*Trecho fornecido:*
------------------------------------------------------------

Disse o baiano ao jornalão dos Mesquitas, declarando seu voto em Marina Silva:

- Ela é meio preta, é cabocla, é inteligente como o Obama, não é analfabeta como o Lula, que não sabe falar, é cafona falando, grosseiro. Ela fala bem.

A declaração é reveladora. Serve bem a desmascarar esse Caetano ególatra, subproduto pós-moderno de si mesmo, tolo que substituiu o poeta sem lenço e sem documento.

O atual Caetano, aliás, converteu-se numa espécie de Gabeira sem carreira parlamentar.

Folga em construir frases de efeito (?) que ecoem o pensamento da malta conservadora.

Aliás, ególatras, tanto um quanto outro, pronunciam aquilo que os eleva a ícones publicitários da mídia reacionária e monopolista.

Para Cagabeira, bons alunos de FHC, princípios e história estão em segundo plano. Vale a exaltação do "eu", muitas vezes doentia, muitas vezes ridícula, quase sempre deprimente.

Cabe lembrar que, no agora decadente, ambos não se envergonham de adular o tucano-demismo. Julgam-se, assim, diferentes, autônomos, batutas...

No caso do compositor baiano, não há acanhamento na rotina de visitas à casa grande. Pede-se a "bença" ao coronel, como se isso fosse "bonitinho", supimpa.

Logicamente, ao sair, entregam-lhe na varanda uma cesta de pães amanhecidos, uns maracujás murchos e até uns tostões, prova da generosidade do senhor de engenho.

Caetano se julga o gênio da raça, o supra-sumo da cultura mestiça brasileira, o sol da Tropicália, o sabe-tudo que, de tão sabedor, pode desprezar os incultos da pátria. Blasé por desejo divino e necessidade.

O poeta se julga mais poeta porque inventa coisas enigmáticas que o povo não compreende. Acredita, desde sempre, que se distinguiu dos mortais da arte ao reproduzir os voos concretistas dos irmãos Campos e de Décio Pignatari.

------------------------------------------------------------

*Tarefas do exercício:*
[1] Cite literalmente o trecho fornecido desde "A declaração é" até "quase sempre deprimente.", ambos incluídos.
[2] Responda com base no trecho fornecido:
(a) Em quem o baiano declara seu voto?
(b) A que figura o atual Caetano é comparado, com a ressalva de não ter carreira parlamentar?
(c) De quem são os voos concretistas que o poeta acredita reproduzir?
[3] Traduza para o inglês esta frase do trecho fornecido: "O atual Caetano, aliás, converteu-se numa espécie de Gabeira sem carreira parlamentar."

------------------------------------------------------------

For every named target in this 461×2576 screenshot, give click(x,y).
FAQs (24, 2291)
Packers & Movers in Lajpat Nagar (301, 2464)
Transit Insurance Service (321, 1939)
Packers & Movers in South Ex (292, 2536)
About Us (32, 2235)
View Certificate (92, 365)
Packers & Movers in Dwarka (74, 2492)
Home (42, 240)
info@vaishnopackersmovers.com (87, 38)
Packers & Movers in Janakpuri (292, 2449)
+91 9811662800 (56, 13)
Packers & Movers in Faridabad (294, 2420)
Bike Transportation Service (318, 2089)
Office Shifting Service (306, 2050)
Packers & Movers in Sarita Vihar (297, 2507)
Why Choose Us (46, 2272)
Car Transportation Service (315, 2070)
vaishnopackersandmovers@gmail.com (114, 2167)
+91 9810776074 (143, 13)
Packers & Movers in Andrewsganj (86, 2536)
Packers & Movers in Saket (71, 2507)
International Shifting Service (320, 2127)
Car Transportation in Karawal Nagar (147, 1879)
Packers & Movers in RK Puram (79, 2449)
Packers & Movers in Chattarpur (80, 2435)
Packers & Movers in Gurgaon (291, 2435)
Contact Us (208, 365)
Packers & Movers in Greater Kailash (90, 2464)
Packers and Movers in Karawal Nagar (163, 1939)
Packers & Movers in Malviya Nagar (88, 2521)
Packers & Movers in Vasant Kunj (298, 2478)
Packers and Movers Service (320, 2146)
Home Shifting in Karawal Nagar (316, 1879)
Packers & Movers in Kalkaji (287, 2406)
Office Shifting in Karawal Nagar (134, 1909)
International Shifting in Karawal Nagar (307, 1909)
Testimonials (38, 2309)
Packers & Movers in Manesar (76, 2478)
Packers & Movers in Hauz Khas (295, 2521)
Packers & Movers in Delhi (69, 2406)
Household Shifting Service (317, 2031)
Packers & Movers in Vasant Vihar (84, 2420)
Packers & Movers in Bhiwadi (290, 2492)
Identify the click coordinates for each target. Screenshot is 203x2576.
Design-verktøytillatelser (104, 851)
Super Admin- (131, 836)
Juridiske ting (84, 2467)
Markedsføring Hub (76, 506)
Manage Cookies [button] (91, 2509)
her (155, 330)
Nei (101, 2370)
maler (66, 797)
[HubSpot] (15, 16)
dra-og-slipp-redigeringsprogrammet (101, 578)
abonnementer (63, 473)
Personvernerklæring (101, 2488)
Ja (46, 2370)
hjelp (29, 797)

------------------------------------------------------------

*Respostas por tarefa:*
[1]
A declaração é reveladora. Serve bem a desmascarar esse Caetano ególatra, subproduto pós-moderno de si mesmo, tolo que substituiu o poeta sem lenço e sem documento.

O atual Caetano, aliás, converteu-se numa espécie de Gabeira sem carreira parlamentar.

Folga em construir frases de efeito (?) que ecoem o pensamento da malta conservadora.

Aliás, ególatras, tanto um quanto outro, pronunciam aquilo que os eleva a ícones publicitários da mídia reacionária e monopolista.

Para Cagabeira, bons alunos de FHC, princípios e história estão em segundo plano. Vale a exaltação do "eu", muitas vezes doentia, muitas vezes ridícula, quase sempre deprimente.

[2]
(a) Em Marina Silva.
(b) A Gabeira.
(c) Dos irmãos Campos e de Décio Pignatari.

[3] The current Caetano, incidentally, has turned into a kind of Gabeira without a parliamentary career.